De actuele discussie rond ‘de pedagogische tik’ verkent gaandeweg andere wegen. Tegenstanders krijgen stilaan meer versterking door wetenschappelijke evidentie, terwijl de positie van de voorstanders nog niet volledig mag geëlimineerd worden. Juridisch is er in ons land nog geen vooruitgang in een wettelijk verbod op het fysiek straffen van kinderen. Naast Australië, Tsjechië en Italië ziet België geen reden om hun wetgeving inzake het slaan van kinderen in de privésfeer te wijzigen. Een verbod op het gebruik van fysieke straffen in het onderwijs is al actief sinds 1949. Tevens is de vraag of deze wetgeving werkelijk iets zou opbrengen. Vooraleerst deze stap ondernomen kan worden, moet het sociale debat tussen voor- en tegenstanders centraal gesteld worden.

Fysiek straffen = fysiek misbruik?

Fysiek straffen is een vorm van gedragsmatige controle die ouders gebruiken om het gedrag van het kind te sturen en het kind op zijn plaats te zetten. Uit de definitie van Gershoff blijkt dat er een duidelijk onderscheid bestaat tussen “fysieke straf” en “fysiek misbruik”. Een fysieke straf houdt in dat de intentie aanwezig is om het kind pijn te doen, zonder lichamelijke blessure te veroorzaken. Bij fysiek misbruik is dit laatste wel aanwezig. Een kind dat een ander kind slaat en waarbij de opvoedingsfiguur met de open hand op het achterwerk kletst, wordt gestraft.
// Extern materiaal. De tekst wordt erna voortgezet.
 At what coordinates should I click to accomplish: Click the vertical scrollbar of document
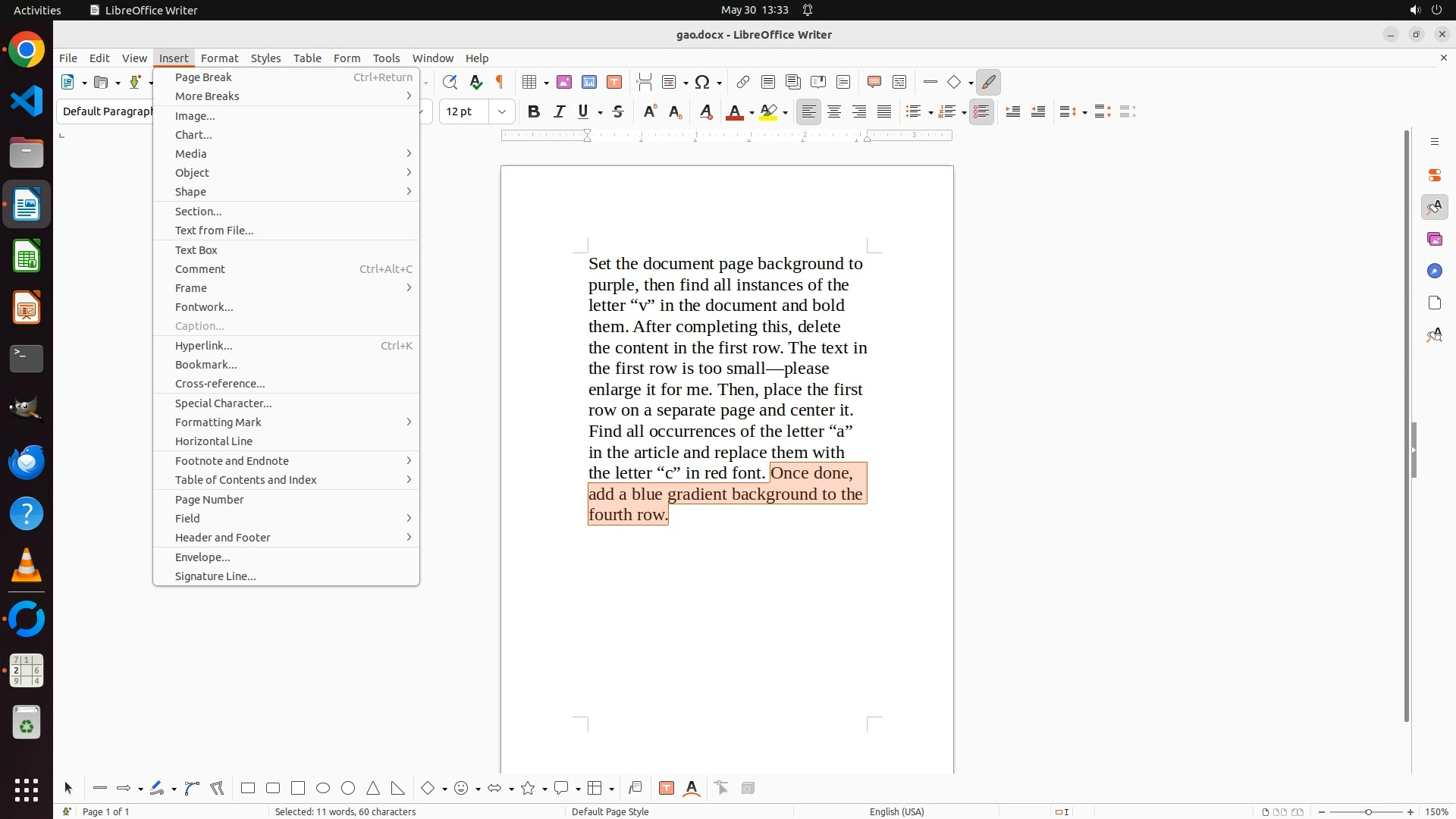tap(1407, 425)
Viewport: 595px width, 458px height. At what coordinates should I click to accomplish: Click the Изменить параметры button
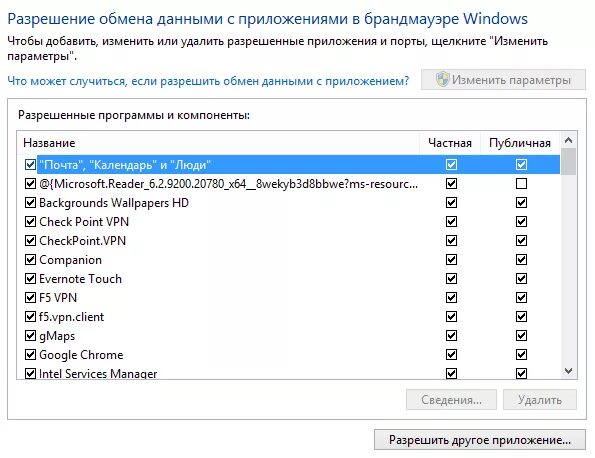pos(503,80)
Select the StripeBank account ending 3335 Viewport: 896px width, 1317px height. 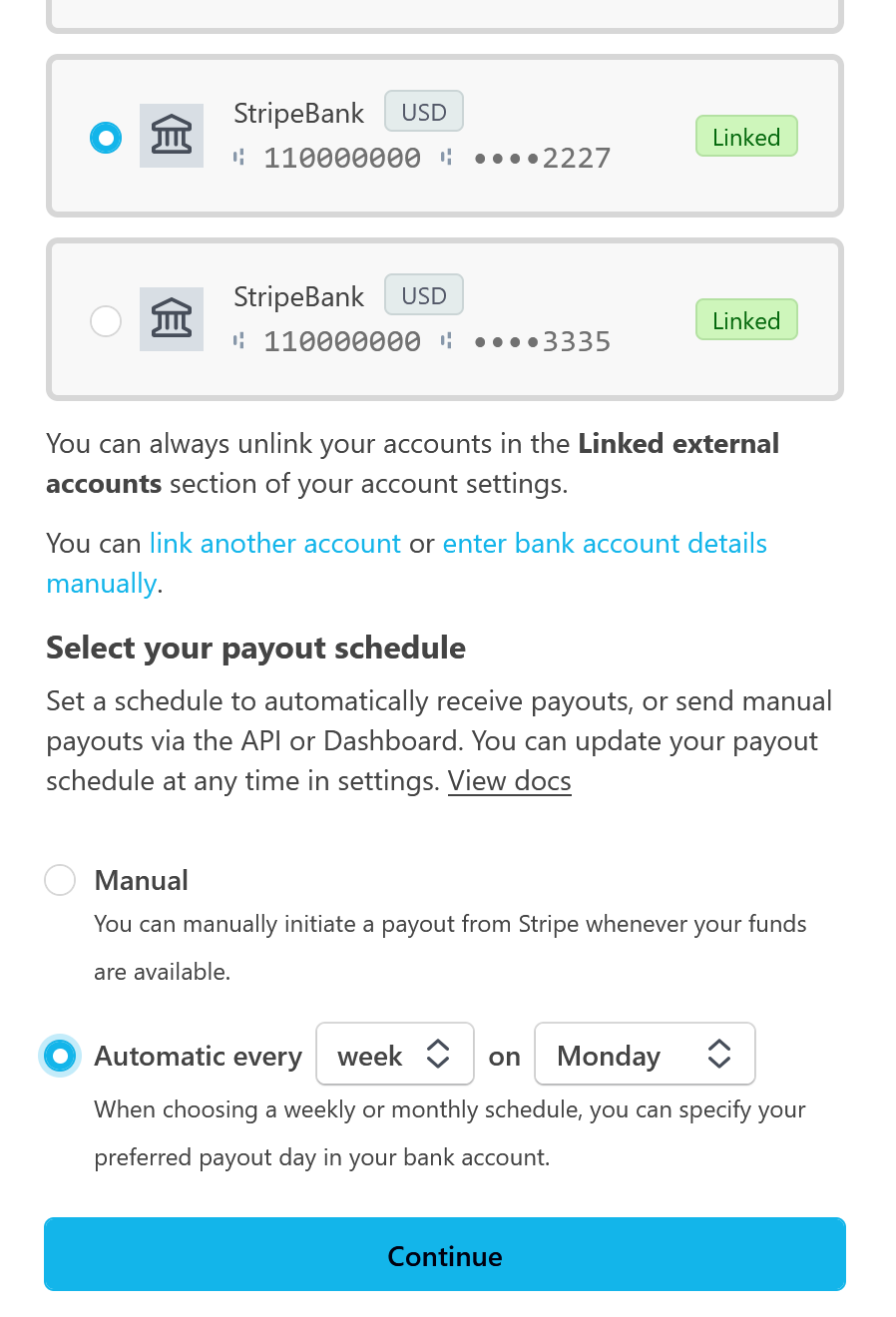pyautogui.click(x=106, y=321)
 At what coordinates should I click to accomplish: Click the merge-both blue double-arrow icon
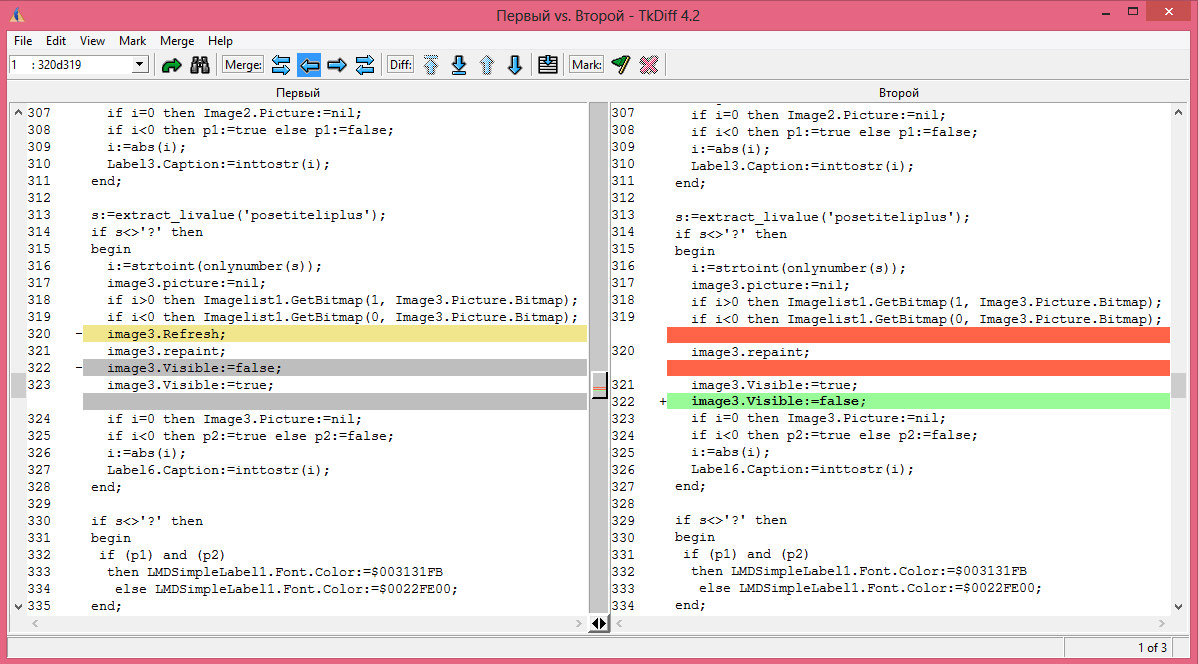click(281, 64)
Een kind dat door de ouders heftig wordt aangepakt met bijvoorbeeld blauwe plekken of gebroken ledematen als gevolg, is fysiek misbruikt.

Cijfers

Uit de resultaten van de grote opvoedingsenquête die de krant “Het Nieuwsblad” in 2013 afnam, bleek dat 57% van de bevraagden positief achter de stelling stond dat een pedagogische tik moet kunnen. In datzelfde jaar voerde Gershoff onderzoek uit waaruit bleek dat in totaal 85% van de Amerikaanse adolescenten een fysieke straf had meegemaakt. Dit is vrij merkwaardig omdat het begrip op zich negatief geladen is en andere ouders als ‘slecht’ worden bestempeld, te weten dat ze hun kinderen slaan.

Effecten

Een bekend onderzoek naar de negatieve uitkomsten is dat van Talwar en Lee (2011). Zij vonden opmerkelijke verschillen tussen twee scholen in West-Afrika. In de ene school, waar men de kinderen fysiek strafte, bleek dat er 12 keer meer gelogen werd dan in de school met de afwezigheid van fysieke straffen. Ook werden deze leugens langer en meer vastgehouden.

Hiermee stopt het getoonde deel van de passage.